Making connections: the lock of love

The more I travel the more I make connections. Between people, places, cultures, countries, and all kinds of kooky things. The more connections I make, the more everything and everyone seems the same. In a heartening kind of way. And the more this crazy planet and my even crazier life seem to be like one big magical game of connect the dots. A puzzle I'm working on that I hope will never end. Sometimes the way things connect across the globe, between seemingly disparate points and things, surprises me. Other times it just makes so much sense. Uh-huh! Oh I get it! Right... And sometimes, the connections, those similarities, those little quirks, habits and customs we all share... well, they just make me smile. As we've been travelling a lot recently (well, pretty much constantly for 2.5 years to be precise!), I keep seeing a strange but wonderful custom everywhere... the habit of fixing these locks of love to a romantic place.

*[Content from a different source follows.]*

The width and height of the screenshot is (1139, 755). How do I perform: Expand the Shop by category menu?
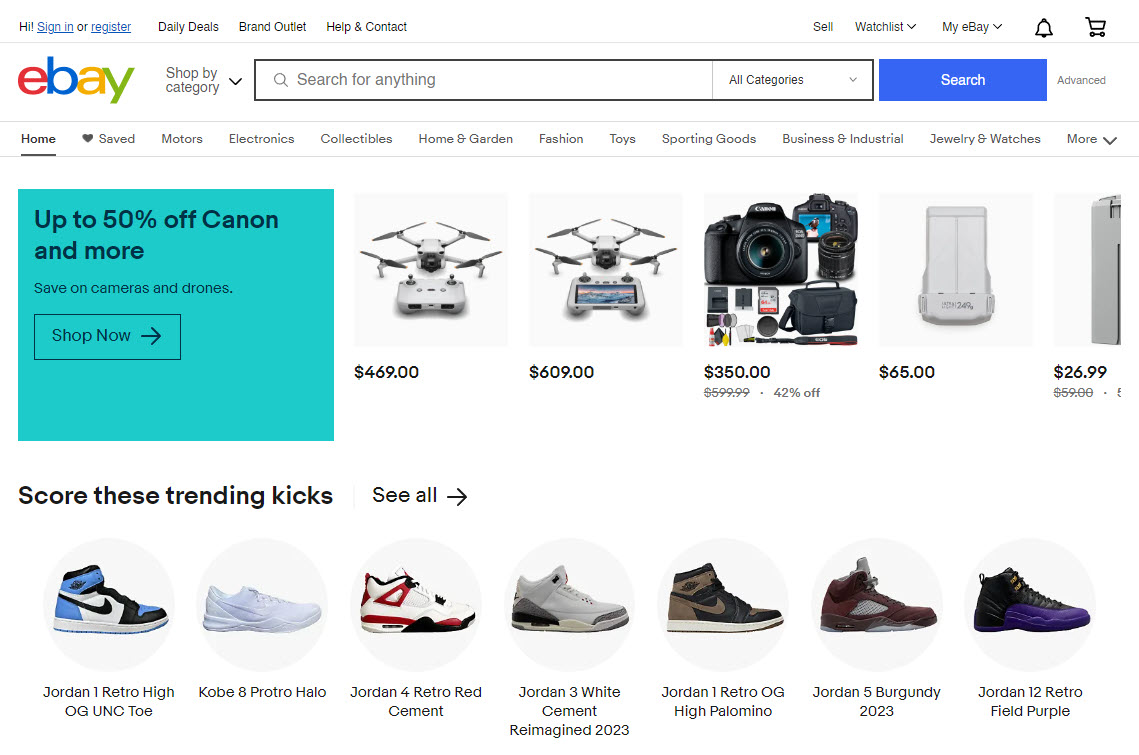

Locks clamped to big old iron gates, fixed to fences that look out over a stunning landscape, and locks joined to beautiful bridges all over the world. From Syria to Cyprus, Turkey to Italy, everywhere people are fixing locks to places and throwing away (or giving to their loved-one?) the key. Locks carved, scratched and painted with messages of love: be mine forever, marry me, I'll love you 'til I die... that kind of thing. These locks were on a bridge in Verona, Italy, the home of Romeo and Juliet. Could there be a better way at a better spot to declare your love for someone then throw away (perhaps swallow?) the key? I'm curious to know, in my eagerness to make connections... where did it all start? Where does it end? How many locks of love have you come across in your travels? Have you ever left a lock somewhere? What did it say? And what on earth did you do with the key?

5 comments:

Anonymous said...

My guess is that all those who've seen the film Ho Voglia di te/ I want you about the locks on Ponte Vilvio in Rome have fallen in love with the idea of being in love, not to mention that gorgeous hero of the film.

see the trailer here.
http://www.filmitalia.org/popvideo.asp?vid=8863

Lara Dunston said...

Hi Heather - yes I know the film, however, I thought that the filmmakers were inspired by the phenomenon itself, because it's not only in Italy that it occurs, and people have been doing it for years. I'm sure it's certainly helped the trend along though - you see them absolutely everywhere now. I'd be keen to know where you've seen them. Thanks!

Anonymous said...

Interesting phenomenon, isn't it. I'd come across it in Keila-Joa, Estonia and Kiev, Ukraine, and had been told that it was something unique to the Russian community.

Evidently not, though. It doesn't half bring a smile to the face when you see it, though.

Lara Dunston said...

Oh yes! Now, my husband Terry reminds me that we also saw them in some of the Eastern European and Baltic countries... I'm glad they bring a smile to your face too!

I'd love to find out when they first started appearing... wouldn't you?

- Susan - said...

Funny. I saw my first one, yesterday. In Italy. It was no special place at all. I wondered why my mother-in-law said: Ancora? It is when I realized that it was not locking anything. Anything? I just learned by you today, that it is about love.